The Conversation Game
Learning to Develop Individual Self Lists of Ideas for Artwork 
Marvin Bartel, Ed. D. © 2002 updated 2004,

Page Contents: how this idea developed | why this idea was developed | game rules
idea generation homework | variations on the game

Introduction:  The Conversation Game is adapted from conversation that expresses interest in the other person. This conversation method makes strangers into friends. In this game the familiar conversation method of expressing interest in the other person has been given a narcissistic twist and is used to generate a list of attributes about the self.

Artists who are also socially aware and sensitive may be able to sublimate narcissism enough to avoid being a bore in social contexts. Not always. When challenged by his client about a leaky roof in a home he designed, Frank Lloyd Wright told the client, "What do you expect when you live in a work of art?" Wright had a strong sense of purpose. He was confident that his ideas were important enough to prevail in spite of a few mistakes. Many consider him the the greatest American architect.

Perhaps an egotistic attitude makes it possible for artists to take risks and make us all better and more enlightened through their selfish generosity. Because art comes from individuals that have confidence in themselves, art teachers do well to experiment with ways to help students discover the wealth of ideas that can be mined from their own experiences and interests - whatever they may be. Otherwise, their art risks being insincere mimicry and busywork. Obviously, students also need to learn the social consequences of a haughty disposition.

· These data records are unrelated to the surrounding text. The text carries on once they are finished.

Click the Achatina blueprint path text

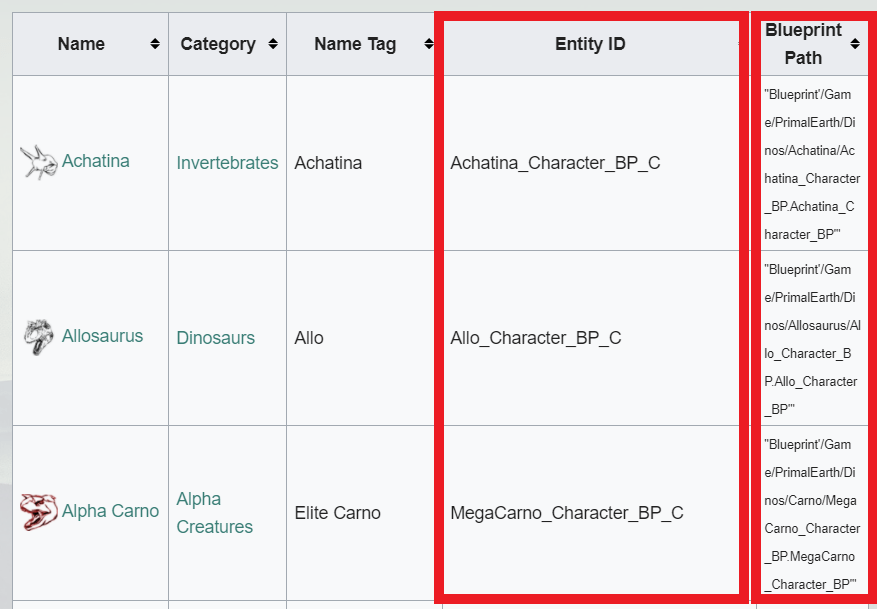click(811, 164)
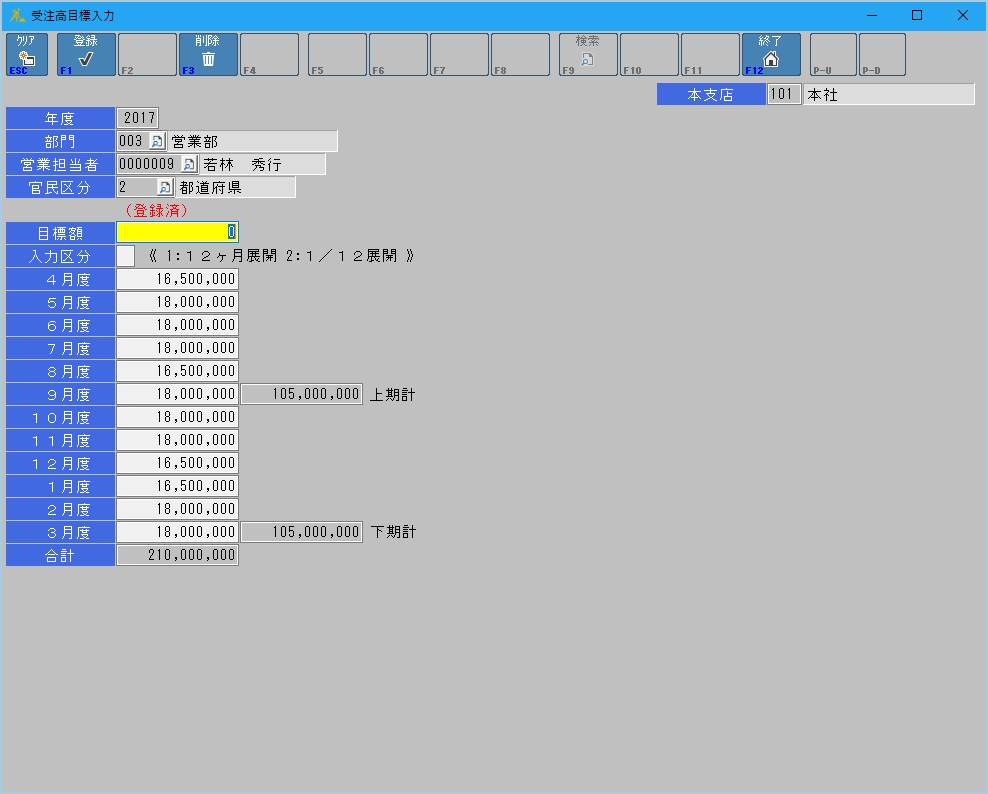The image size is (988, 794).
Task: Open sales rep (営業担当者) lookup icon
Action: [188, 165]
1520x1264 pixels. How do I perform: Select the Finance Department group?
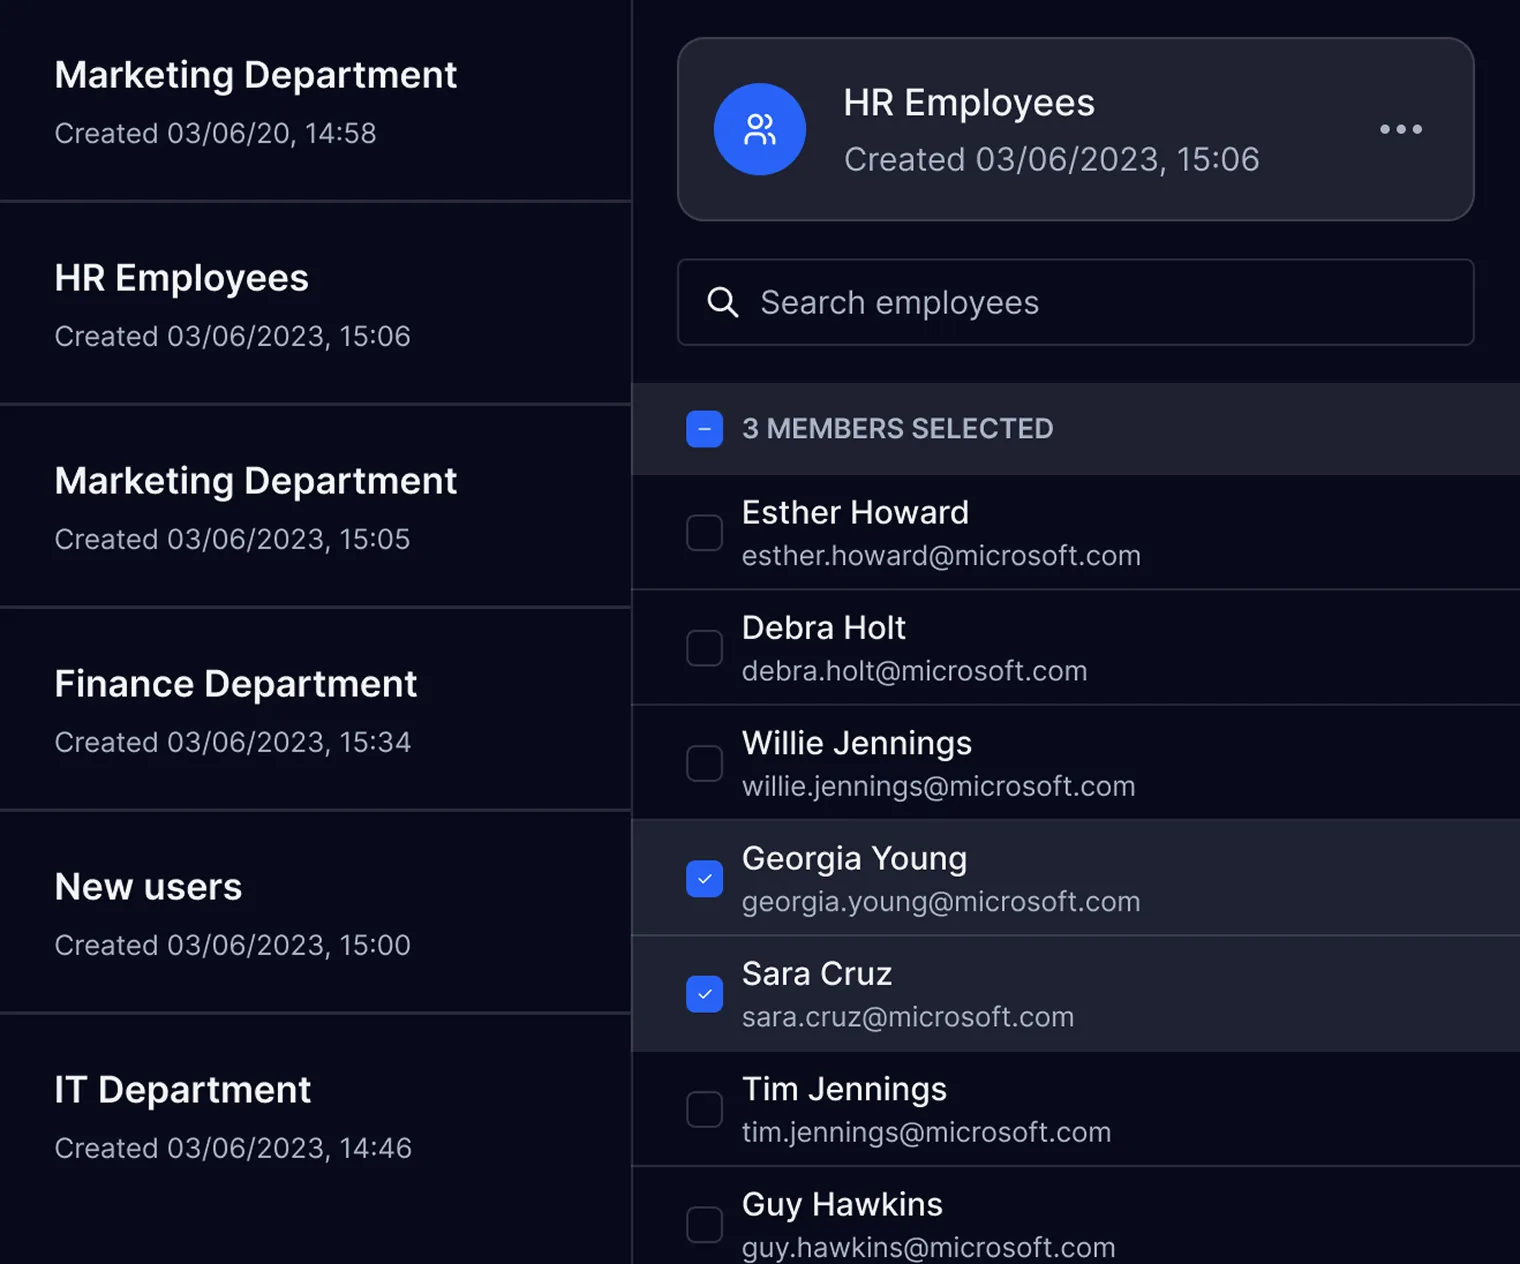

Goals:  The Conversation Game generates ideas from within each student. It is intended to provide relevant, meaningful, and evocative content, concept, and topic ideas for student artwork.  Students can use ideas developed in this way for media work to create any art form including drawing, painting, collage, sculpture, photography, etc.  By learning how to ask questions, students are reassured that content is not a constant or a given, but content in art is a dynamic individualized endeavor.  Using a collaborative format, students learn that they can often be most creative when they collaborate with others - if everybody works hard to creatively contribute to the team effort.

Great minds think with questions.  Learning to formulate questions is more useful and creative than formulating answers.  In education we talk a lot about teaching critical thinkingWhen students practice the ability to form questions, they are exercising their critical thinking abilities and skills.  Learning to ask good questions is learning critical and artistic thinking habits.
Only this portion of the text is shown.